I felt that what I was writing was wrong for this weather; I did not want to write of being alone. I wanted to write of meeting a woman, and we are necessarily alone on bicycles, even on tandems, so the trail was the wrong venue for the approaching storm. I wanted to be walking over grass toward a dim silhouette I had arranged to meet, an accidental Usenet reencounter with a childhood friend I never actually had. I wanted her to step out from under the tree she had been leaning on, so we could see each other more clearly, but it wouldn't help, because there was so little light; so we would walk toward each other over the grass, each wondering whether the other was the one we wanted. We would stop at two arms' lengths apart, and, studying each other's stranger faces, recognize not so much their features as a pathway to a memory we had not known still there, a pathway to a past thought lost. I have stumbled on such pathways from time to time down the years, and always am astonished at how much, forgotten, is remembered.
She would be too. We would see each other's shock of memory simultaneously. There would be no rituals; we were not the type even to shake hands. She would have worn no makeup, not knowing or caring that I think this best. I always dress like a tramp; she too. Even that we then would smile together would not be to communicate; the smiles would each be private things, each smiling to ourselves at this rediscovery.
We would walk at random over the grass, under the night overcast, through the smell of coming rain. No asking, just telling, what we now remembered, what we had done, what we had become. This would seem to satisfy; there is so much to tell about a life. The disjoint sentences we would trade would bring each happy speaker back to unshared ancient memories.
Her arm would brush mine accidentally, and I would betray no hint of how this felt to me. At the next accident I would sneak a glance at her open grinning stare, put my arm around her waist, and she would respond in kind.
We would try hard to understand each other's words, each other's memories. But memories are always private things. The astonishment of rediscovery is private, because each neural net is locked inside its skull. We would know that we were failing to communicate. The first big isolated drops of rain would fall by chance where tears might fall.
There are abstractions though. These we can share. We would learn that we shared some already, having thought some problems through in the same way. Mathematics, logic, software: there is often beauty in these things. But if that were all we had to share, we could have shared it on the Internet. We had more to share: we felt it in the touching of our walking hips.

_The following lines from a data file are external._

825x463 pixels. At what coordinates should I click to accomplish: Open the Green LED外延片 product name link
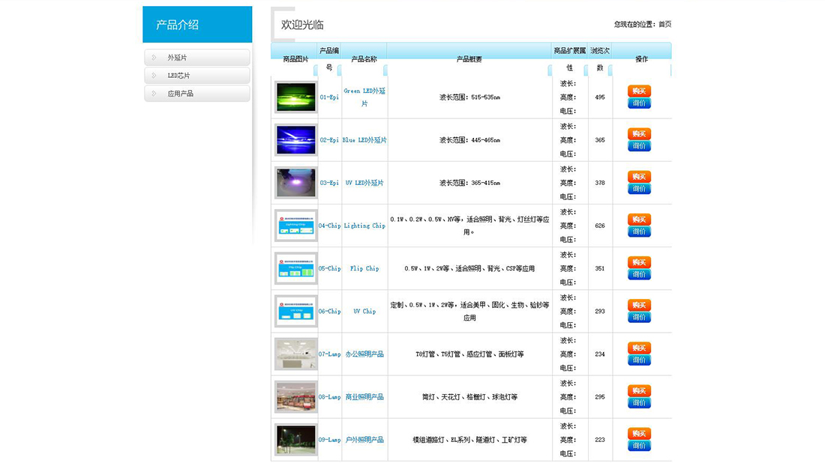coord(365,97)
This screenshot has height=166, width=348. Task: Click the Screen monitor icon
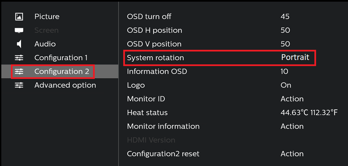(x=19, y=30)
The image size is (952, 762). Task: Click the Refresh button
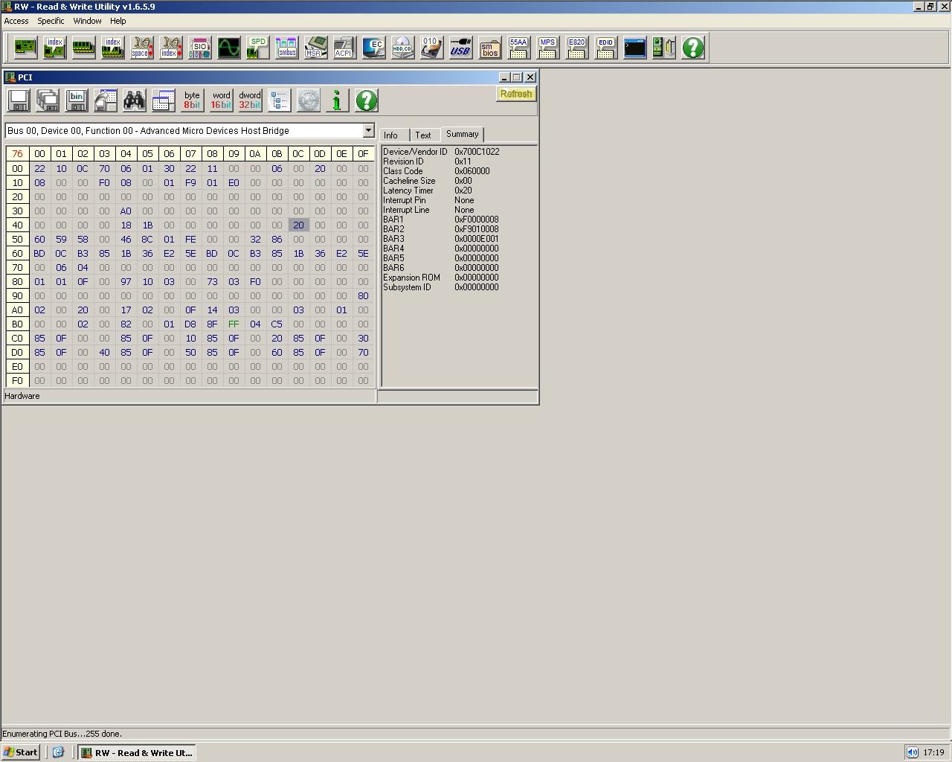[516, 94]
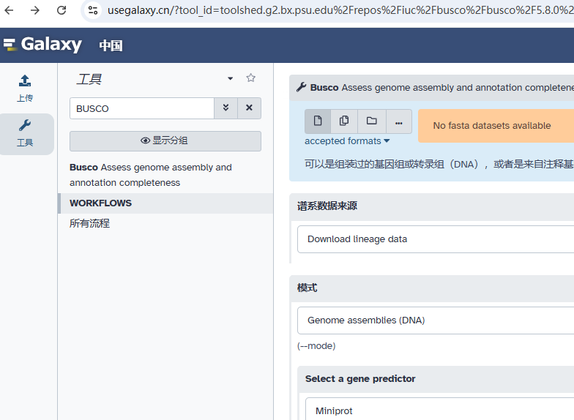Click the more options ellipsis button
Viewport: 574px width, 420px height.
pyautogui.click(x=398, y=121)
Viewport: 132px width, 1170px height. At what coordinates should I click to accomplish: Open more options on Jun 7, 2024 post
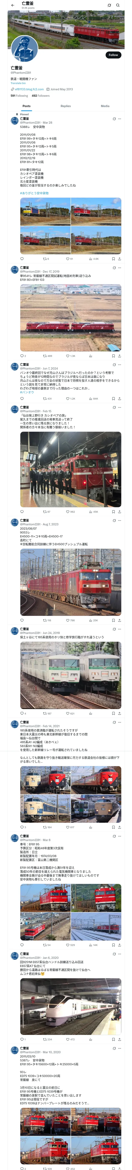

So to philosophy, and the discovery that we each knew, we each already knew, the hopelessness of the attempt. Life, the memories of life, the rich detail of life, the precious peak experiences--gazing down from a high hill onto a placid river under a double rainbow--these memories go into our minds, and therein they are locked for far too short a time, and then are gone forever from the universe. These memories are what we cannot share. Sex is the closest sharing that we ever do, and it is nothing. Standing face to face under the accelerating rain, we pressed our groins together, and gripped each other's shoulders held apart, and stared into each other's shadowy faces with eyes as alien as asteroids.
We were both atheists, and both knew this would never change; our science knew the world too well for supernatural respite. The rain falls hardest a few minutes after it starts. It soaks our hair, it soaks our clothes down to our skins, we feel it trickling down our bare clothed skins. The sound of rainfall drowns out everything. A brilliant fork of lightning to my left illuminates each droplet on her face and is reflected in her corneas. The image is symmetrical for her. The thunderclap is instantaneous. This is Zeus at his literary best, trying with his thunderbolts to be a writer. And his team is on stage with him: that drenching downpour is a perfect setup for some Dionysian epiphany. But the gods have nothing to say! In the instant of illumination we see in each other's faces that we have thought our way from thought to thought to the same conclusion: this bony cage has no escape. We die incommunicado. The physics of Heracleitus and the physics of Hawking are similar enough that the difference makes no difference. We have made the same deductions, thinking our separate ways to utter hopelessness. Thought annihilates all meaning. Only, older than physics is biology, and hope can be defined not by belief but by behavior...
Ahhhhhh, that is no country for old men. There was no woman, just a storm. I was a cyclist on the trail. The linear trail, narrow, private, darkling, stroboscopic, soundless but for thunder, treads, and rain, anonymous, where each moving darkness is alone even passing other moving darkness in the dark, that is the country of my mind.
We are each a black hole of mind. Life can never get back out. Words, the richest prose, the densest poetry, are only Hawking radiation.